It is that time again. Each fall for the past decade our congregation has stepped into spiritual growth. Last year the topic was mindfulness. This week we begin to explore forgiveness. For over a month our small group will ponder the meaning and application of what it means to pardon.
It is not as if such subjects can
be mastered, like when you ace an exam in Biology 101. Answer every question correctly. Know the material cold. Plus when you sit down hunched over a desk with a number two pencil you know that mitochondria is on the test.
I suppose that part of the challenge is because forgiveness is not simply something you memorize. Theories to recite. It is a quality you assimilate into your way of being. Compassion melds with your vocabulary, centers your eyeballs when they
want to roll, soaks into the crinkle of your eyebrows. Keeps your hands off your hips.

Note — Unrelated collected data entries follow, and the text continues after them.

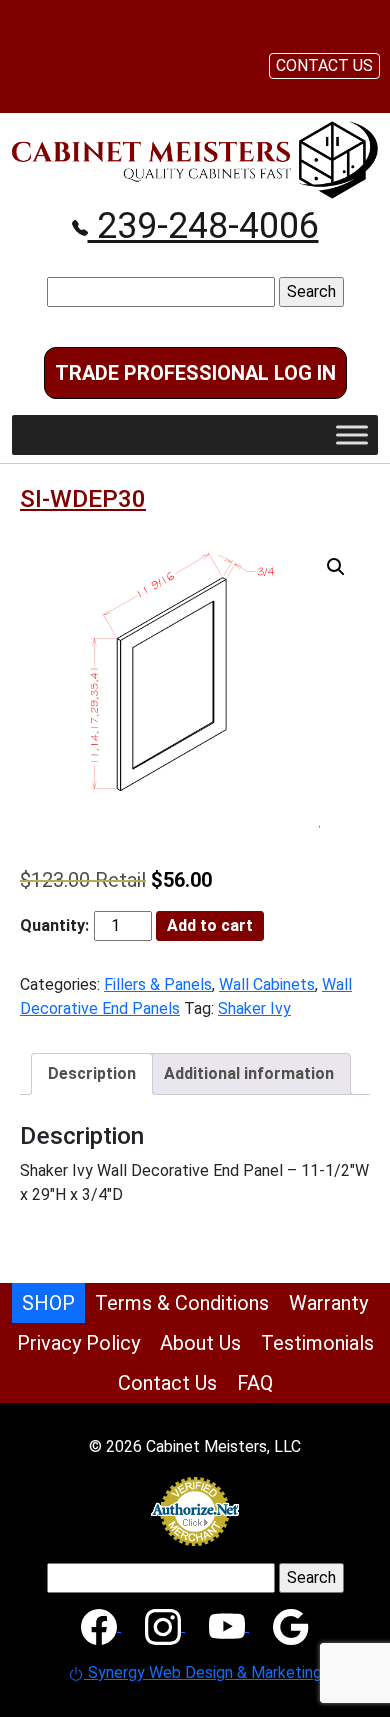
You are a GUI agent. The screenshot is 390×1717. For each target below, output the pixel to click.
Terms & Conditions (182, 1303)
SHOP (48, 1303)
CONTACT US (324, 65)
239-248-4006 (203, 226)
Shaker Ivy (254, 1008)
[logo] (195, 158)
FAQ (255, 1383)
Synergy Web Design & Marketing (203, 1672)
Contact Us (167, 1383)
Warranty (328, 1303)
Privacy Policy (78, 1343)
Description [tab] (92, 1073)
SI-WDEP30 (83, 498)
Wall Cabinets (267, 984)
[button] (336, 567)
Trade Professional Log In (195, 373)
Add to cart (210, 925)
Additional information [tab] (249, 1073)
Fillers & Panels (158, 984)
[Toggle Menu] (352, 434)
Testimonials (317, 1343)
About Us (200, 1343)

Life has a tricky way of camouflaging infractions. Shading them with malicious designs. Ballooning the impact. Embellishing the circumstances. Minimizing actions that are in fact grievous.
One time when I was shopping with three small children, they got the clever idea to nab a box of band aids off the shelf and put them on. It was naughtiness in
action, but all I could do was laugh. Which did nothing to impart the seriousness of the situation. On another occasion the twins brought me a bunch of tulips, only they were filched from someone else's garden. Then there were flamboyant boys who rode too fast, jumped too soon, and landed with blood and tears.
Those were the easy ones to forgive. But what of the others?
What I hope to unpack in a season of focused attention, is
not the skill of pinpointing another person's wrongs. A better use of my breath would be to try on mercy for size.